Crowheart's citizens responded magnificently to the appeal. The Percy Parrotts threw open their three-roomed residence and made arrangements to sleep in the hay, while their self-sacrificing example was quickly followed by others. Neither the Cowboy Band nor the neighbors knew either rest or sleep until they had mastered a Sousa March, while Mrs. Tutts showed her public spirit by rehearsing Crowheart's talented amateurs in an emergency performance of the "Lady of Lyons" for the strangers' evening entertainment.

Every available vehicle was engaged by Symes to convey the excursionists to the project and a committee chosen to meet them on the cinders at the station, himself to greet them in a few neat words.

With so much upon his mind, so many responsibilities upon his shoulders, it is small wonder that the little formality of payday should slip by without being properly observed. When it was called to his attention his explanation sounded reasonable enough.

"I'm just so busy now, boys, that I haven't the time to attend to your checks. But your money's as safe as though it was in the Bank of England, and if you'll oblige me by waiting until this excursion is over I'll greatly appreciate it."

"Sure!" they replied heartily, and indeed it was a pleasure to do Andy P. Symes a favor when he asked it in his big, genial voice. "Take your time, Mr. Symes, we are in no rush." In his magnetic presence they had quite forgotten that they were in a rush; besides, it was plain that he had more than one man should be expected to attend to, and no one dreamed that a dollar dropped in the treasury would have echoed like a rock falling in a well.

Like Mudge, Symes was convinced that out of a trainload of Homeseekers some of them would "stick." The inducement to do so was the privilege of the first choice of the 160-acre tracts—for a substantial deposit.

But those who did not stick?—those who were strongly under the impression that the water was already flowing through the ditch or that it was so near completion that it would do so shortly—would they be—irritated? As the day of the excursion approached the disquieting thought came with increasing frequency to Symes that they would be—irritated.

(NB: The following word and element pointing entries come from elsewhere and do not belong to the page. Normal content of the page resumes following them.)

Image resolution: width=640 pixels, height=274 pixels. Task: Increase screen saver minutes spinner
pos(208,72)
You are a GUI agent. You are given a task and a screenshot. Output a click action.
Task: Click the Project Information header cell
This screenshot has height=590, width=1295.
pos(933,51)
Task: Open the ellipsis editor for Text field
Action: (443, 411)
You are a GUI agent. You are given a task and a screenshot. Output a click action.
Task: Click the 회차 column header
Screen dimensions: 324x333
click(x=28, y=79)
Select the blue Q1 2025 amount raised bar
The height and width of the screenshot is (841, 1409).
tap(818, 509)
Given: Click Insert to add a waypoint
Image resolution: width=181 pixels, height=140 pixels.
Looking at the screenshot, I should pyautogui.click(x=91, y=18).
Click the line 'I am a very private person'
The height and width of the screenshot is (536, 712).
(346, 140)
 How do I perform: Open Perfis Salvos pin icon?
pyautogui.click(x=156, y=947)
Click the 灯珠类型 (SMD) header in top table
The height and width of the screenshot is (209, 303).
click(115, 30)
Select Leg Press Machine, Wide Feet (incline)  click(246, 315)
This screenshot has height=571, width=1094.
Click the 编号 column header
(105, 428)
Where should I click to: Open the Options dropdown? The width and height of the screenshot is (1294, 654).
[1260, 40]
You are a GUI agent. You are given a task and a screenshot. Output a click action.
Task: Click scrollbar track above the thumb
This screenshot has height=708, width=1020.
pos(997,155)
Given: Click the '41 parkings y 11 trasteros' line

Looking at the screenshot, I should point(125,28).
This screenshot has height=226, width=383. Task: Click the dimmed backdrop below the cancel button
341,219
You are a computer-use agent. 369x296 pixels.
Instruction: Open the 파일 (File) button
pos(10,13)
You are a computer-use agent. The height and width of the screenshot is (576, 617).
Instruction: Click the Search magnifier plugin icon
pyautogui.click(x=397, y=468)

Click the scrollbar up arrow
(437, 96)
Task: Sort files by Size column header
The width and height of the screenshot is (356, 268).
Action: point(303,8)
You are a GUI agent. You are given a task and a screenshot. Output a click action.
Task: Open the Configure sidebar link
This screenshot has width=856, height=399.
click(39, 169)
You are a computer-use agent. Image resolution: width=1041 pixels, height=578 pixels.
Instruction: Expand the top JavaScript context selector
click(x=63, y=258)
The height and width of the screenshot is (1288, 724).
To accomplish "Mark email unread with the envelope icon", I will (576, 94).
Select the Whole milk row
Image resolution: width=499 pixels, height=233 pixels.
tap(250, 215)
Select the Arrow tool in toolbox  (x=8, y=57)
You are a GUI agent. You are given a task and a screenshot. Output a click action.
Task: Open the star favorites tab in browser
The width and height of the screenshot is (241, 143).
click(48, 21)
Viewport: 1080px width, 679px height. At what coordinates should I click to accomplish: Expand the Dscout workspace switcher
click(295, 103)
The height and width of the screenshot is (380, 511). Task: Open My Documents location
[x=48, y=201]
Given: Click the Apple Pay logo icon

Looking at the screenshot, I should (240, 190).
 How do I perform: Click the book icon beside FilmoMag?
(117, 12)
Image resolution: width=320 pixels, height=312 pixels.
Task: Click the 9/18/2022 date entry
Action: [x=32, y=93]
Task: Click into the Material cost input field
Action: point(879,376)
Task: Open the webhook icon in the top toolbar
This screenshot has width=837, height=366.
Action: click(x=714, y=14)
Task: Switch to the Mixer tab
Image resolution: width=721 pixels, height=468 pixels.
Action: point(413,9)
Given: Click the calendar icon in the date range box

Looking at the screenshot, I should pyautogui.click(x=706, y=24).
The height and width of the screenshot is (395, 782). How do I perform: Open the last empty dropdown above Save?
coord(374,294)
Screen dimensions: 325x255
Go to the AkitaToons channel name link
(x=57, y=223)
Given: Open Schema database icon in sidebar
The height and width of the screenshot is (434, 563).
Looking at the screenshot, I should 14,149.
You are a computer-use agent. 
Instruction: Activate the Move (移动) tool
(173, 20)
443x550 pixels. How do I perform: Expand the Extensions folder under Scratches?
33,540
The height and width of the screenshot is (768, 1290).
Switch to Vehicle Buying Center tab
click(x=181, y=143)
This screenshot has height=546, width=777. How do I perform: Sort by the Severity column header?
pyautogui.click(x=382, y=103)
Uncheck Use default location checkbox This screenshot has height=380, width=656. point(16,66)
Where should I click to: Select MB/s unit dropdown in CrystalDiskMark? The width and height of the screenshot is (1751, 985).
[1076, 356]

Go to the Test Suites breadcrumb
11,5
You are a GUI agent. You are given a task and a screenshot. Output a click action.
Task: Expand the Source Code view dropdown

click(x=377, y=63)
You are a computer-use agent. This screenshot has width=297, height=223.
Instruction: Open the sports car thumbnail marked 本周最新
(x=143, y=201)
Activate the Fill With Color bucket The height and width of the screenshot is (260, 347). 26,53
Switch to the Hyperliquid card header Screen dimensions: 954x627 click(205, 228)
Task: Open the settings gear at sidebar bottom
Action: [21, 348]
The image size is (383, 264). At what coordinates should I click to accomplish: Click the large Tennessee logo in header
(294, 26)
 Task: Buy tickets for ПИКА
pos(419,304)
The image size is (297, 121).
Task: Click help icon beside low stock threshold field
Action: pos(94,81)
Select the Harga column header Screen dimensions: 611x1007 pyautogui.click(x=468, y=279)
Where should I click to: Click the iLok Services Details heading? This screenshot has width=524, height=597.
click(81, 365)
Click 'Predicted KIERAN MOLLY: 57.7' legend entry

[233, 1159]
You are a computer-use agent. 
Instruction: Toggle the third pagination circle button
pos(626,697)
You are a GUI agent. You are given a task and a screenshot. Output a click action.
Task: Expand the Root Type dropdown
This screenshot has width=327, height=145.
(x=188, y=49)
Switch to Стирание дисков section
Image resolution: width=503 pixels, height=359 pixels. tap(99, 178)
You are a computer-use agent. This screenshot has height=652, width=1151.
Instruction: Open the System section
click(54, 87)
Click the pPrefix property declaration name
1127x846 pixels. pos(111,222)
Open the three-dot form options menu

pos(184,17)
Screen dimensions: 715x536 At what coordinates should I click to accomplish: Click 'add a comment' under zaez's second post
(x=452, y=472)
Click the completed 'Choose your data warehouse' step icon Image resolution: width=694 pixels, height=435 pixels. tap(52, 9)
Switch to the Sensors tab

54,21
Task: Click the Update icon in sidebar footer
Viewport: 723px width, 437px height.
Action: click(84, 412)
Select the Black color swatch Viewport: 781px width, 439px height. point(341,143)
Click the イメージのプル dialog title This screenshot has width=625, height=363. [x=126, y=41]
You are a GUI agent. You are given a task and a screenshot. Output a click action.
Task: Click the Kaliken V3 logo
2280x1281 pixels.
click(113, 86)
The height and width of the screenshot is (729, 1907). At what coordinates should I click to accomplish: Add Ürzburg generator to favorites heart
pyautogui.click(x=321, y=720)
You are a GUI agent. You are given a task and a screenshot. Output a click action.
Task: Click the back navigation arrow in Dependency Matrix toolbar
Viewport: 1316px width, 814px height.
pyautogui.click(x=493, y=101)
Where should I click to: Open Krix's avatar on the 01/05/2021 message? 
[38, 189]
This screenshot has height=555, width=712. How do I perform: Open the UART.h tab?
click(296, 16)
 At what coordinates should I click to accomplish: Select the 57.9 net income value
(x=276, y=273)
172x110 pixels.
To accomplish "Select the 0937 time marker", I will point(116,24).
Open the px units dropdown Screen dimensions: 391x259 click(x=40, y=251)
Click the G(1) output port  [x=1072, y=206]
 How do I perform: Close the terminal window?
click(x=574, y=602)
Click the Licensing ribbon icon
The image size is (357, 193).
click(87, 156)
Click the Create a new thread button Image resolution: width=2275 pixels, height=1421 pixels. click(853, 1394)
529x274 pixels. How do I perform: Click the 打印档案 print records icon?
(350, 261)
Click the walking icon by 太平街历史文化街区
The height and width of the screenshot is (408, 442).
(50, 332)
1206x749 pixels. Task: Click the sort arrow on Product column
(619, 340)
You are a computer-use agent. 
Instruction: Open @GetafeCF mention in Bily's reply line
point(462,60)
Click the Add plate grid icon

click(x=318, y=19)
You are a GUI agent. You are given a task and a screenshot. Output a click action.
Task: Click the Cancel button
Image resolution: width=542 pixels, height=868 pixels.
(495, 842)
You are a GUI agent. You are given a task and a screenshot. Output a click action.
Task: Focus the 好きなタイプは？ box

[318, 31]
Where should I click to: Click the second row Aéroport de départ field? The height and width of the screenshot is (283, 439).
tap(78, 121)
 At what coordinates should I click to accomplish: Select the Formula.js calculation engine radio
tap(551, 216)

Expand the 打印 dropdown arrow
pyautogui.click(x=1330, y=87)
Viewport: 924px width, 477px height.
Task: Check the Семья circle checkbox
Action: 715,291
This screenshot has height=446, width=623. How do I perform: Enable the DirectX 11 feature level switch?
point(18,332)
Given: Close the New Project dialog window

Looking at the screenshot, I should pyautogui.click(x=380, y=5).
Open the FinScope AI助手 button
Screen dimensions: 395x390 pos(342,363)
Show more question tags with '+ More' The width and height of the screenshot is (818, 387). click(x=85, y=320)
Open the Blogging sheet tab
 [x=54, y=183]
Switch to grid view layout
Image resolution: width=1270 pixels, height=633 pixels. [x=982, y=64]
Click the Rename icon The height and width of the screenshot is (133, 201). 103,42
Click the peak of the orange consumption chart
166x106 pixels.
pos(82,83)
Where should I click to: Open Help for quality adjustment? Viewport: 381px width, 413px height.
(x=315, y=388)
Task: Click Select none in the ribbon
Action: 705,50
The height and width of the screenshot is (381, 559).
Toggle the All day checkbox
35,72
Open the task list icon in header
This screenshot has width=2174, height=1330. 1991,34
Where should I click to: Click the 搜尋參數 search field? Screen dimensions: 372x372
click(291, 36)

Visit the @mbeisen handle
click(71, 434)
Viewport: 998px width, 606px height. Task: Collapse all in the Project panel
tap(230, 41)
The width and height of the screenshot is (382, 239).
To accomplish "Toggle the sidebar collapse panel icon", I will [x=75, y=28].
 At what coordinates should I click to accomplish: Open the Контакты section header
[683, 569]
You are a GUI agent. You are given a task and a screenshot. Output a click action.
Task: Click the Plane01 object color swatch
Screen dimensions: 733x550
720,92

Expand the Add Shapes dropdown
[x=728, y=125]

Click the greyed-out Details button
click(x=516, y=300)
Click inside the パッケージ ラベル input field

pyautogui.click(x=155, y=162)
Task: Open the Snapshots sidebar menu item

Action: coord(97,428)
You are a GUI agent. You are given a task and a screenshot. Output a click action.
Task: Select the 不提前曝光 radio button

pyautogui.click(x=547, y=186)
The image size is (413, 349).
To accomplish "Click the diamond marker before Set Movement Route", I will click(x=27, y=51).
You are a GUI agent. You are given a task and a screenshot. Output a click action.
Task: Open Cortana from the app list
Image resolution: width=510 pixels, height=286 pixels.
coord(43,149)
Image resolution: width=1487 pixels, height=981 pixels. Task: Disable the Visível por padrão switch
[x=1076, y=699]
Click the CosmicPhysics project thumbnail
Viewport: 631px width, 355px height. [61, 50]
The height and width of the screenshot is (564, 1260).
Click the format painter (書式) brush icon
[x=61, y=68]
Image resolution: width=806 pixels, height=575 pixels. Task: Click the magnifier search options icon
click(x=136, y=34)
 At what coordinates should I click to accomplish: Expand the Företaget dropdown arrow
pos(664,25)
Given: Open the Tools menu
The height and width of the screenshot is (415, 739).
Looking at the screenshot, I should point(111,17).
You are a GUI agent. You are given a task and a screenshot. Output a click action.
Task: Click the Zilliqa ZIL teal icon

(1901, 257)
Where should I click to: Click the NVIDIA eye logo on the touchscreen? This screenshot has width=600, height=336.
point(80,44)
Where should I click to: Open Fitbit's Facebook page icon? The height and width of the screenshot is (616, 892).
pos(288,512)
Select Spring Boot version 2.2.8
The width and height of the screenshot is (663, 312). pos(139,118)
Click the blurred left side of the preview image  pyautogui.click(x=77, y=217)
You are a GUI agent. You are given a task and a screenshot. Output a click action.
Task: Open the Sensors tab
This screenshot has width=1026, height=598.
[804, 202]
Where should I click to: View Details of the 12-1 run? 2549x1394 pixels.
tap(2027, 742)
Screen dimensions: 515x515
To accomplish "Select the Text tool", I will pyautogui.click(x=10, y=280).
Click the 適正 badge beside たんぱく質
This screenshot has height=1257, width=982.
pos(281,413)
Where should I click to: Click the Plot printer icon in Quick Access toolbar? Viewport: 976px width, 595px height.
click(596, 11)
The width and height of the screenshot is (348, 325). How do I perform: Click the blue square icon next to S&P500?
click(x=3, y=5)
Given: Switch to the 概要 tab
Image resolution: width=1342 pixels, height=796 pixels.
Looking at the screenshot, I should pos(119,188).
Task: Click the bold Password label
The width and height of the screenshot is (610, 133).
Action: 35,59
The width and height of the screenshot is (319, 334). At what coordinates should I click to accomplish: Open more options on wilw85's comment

The postmaster's curt "nothing" was like a judge's sentence to Essie Tisdale, for it meant to her the end of things. And now the marriage ceremony was over. She looked at the gold band upon her finger with a heavy, sinking heart. She must wear it always, she was thinking, to remind her that she had sold herself for a place to lay her head and thirty thousand sheep.

The jocose congratulations of the burly Justice of the Peace went unanswered and her eyes swept the smirking, curious faces of the bystanders without recognition. She heard Dubois's guttural voice saying—

"Go there to ze hotel, my dear, and get your clothes. Ze wagon is at ze shop for repairs and there you meet me. I've got to get back to ze sheep for awhile. You will haf good rest in ze hills."

The lonely hills with Dubois for company! A shiver like a chill passed over her. Returning to the hotel she found that the news had preceded her, for Mrs. Terriberry rushed down upon her with outstretched arms.

"Why didn't you tell me last night, Essie?"

The girl withdrew herself from the plump embrace.

"I didn't know it last night."

"I declare, if this isn't romantic!" Mrs. Terriberry fanned herself vigorously with her apron. "You'll be the richest woman around here when Dubois dies." She added irrelevantly, "And I've been like a mother to you, Ess."

"Why don't you and Dubois stay in town a few days and make us a visit?" Mr. Terriberry's voice rang with cordial hospitality.

The girl looked at him with embarrassing steadiness. The thirty thousand sheep were doing their work well.

"We are going to the camp to-day," she answered and turned upstairs.

When her few belongings were folded in a canvas "telescope" she looked about her with the panic-stricken feeling of one about to take a desperate, final plunge. The tiny, cheaply furnished room had been her home, her refuge, and she was leaving it, for she knew not what.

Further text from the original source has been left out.